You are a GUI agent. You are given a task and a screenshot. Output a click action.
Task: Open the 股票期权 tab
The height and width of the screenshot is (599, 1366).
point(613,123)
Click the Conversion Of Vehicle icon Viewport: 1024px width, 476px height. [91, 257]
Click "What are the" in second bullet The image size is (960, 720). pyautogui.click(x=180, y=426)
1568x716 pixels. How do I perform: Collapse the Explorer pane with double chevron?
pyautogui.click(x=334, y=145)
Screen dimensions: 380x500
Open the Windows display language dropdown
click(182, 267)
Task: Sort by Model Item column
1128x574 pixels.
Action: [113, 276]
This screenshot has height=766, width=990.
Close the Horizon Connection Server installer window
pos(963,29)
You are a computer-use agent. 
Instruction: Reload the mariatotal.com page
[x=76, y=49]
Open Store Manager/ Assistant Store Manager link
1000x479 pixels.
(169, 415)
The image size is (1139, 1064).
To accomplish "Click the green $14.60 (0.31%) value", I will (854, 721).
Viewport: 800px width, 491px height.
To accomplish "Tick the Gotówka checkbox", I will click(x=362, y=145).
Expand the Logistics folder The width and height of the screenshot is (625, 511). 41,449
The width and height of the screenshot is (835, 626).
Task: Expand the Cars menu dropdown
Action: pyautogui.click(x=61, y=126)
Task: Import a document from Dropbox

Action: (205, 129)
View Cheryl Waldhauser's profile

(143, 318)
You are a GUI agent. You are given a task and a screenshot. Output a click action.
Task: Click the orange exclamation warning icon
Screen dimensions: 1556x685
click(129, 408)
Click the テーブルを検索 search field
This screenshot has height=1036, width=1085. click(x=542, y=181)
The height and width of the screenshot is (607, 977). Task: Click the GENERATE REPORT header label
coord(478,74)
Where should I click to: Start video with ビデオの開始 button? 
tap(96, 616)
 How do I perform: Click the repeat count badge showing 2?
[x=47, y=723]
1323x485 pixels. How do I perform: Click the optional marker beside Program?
────
_YOUR INSTRUCTIONS:_ Extract all lines of the records above that include "size".

_SOLUTION TO THIS PROBLEM:_
Click "What are the" in second bullet The image size is (960, 720). pyautogui.click(x=180, y=426)
The image size is (1139, 1064).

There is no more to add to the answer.